痛出了满额头冷的楚纤瑶顿时一个机灵,她明白了过来,翕动着没有血色的嘴唇,用嘶哑不堪的声音道:“原来你是为了给她出头……是她揭发我的……她怎么会知晓此事……”

楚纤瑶的眼珠子疯狂地乱转着,终于想到了:“是……是绣蝶那个贱婢!一定是她出卖了我!”

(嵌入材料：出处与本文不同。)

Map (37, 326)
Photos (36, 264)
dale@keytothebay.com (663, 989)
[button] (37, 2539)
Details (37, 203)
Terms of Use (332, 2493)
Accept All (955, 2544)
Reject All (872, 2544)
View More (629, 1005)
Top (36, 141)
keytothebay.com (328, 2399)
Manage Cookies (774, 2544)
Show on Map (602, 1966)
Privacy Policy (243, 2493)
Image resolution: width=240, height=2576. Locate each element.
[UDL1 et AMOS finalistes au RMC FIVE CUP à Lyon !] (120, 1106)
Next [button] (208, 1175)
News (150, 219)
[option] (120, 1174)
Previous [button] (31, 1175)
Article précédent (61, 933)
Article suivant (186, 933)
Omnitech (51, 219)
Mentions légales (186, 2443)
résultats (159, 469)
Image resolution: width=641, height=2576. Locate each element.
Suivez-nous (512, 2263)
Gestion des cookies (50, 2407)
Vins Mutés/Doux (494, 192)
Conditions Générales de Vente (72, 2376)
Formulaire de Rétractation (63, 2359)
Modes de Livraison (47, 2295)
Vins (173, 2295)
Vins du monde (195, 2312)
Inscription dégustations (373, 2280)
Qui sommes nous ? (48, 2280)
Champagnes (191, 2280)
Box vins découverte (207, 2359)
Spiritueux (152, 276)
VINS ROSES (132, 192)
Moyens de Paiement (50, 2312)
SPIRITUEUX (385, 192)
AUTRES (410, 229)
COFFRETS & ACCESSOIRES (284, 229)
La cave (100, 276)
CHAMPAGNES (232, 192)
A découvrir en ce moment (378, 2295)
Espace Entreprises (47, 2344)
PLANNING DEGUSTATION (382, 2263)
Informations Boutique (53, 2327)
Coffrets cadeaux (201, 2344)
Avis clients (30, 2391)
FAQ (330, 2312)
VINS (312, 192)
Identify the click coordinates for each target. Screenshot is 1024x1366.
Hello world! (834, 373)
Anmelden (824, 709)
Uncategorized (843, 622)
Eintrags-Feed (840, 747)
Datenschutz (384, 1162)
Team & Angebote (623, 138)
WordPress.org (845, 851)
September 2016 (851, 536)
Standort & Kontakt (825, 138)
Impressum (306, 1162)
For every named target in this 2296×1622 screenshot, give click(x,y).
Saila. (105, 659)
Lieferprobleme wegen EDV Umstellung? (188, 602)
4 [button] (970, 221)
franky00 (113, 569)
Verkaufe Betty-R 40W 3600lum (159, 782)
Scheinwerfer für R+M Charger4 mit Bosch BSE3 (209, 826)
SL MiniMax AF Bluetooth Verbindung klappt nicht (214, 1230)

她做了个布偶,把楚卿的名字和生辰八字藏于其中。日日夜夜行诅咒之术,再用无数的长针扎布偶的心口和腹部。

她诅咒楚卿早死,想扎掉楚卿怀的胎儿。

凭什么她两世嫁人连侍寝的机会都没有,楚卿竟然又怀孕了!

这次楚卿怀的是名正言顺的皇长孙,若一举得男,将来就是天盛王朝的下一任储君……只要想到这里,楚纤瑶就嫉恨得心尖子出血。

她咬牙切齿,一边诅咒一边狠扎,这种行径自然瞒不过她身边的两个贴身大丫环绿蝶和绣蝶。

绿蝶就罢了,最有嫌疑的是绣蝶。

因为楚纤瑶最近一直看着那个小浪蹄子不顺眼,对她非打即骂。

而且绣蝶今日上午出门刚见了那个护院阿川,结果到了下午璃王就来找自己的麻烦。

“是绣蝶那贱婢卖主……她、她挑唆阿川那个奴才到楚卿面前出卖了我!楚卿又……又找到了你,在你面前添了许多话,怂恿你来折磨我!”楚纤瑶难得脑子灵光了一次,竟然猜得八九不离十。

璃王冷嗤一声,不置可否。

“啊!啊啊!啊啊啊!”楚纤瑶再次惨叫,嗓子嘶哑得几乎喊不出来了。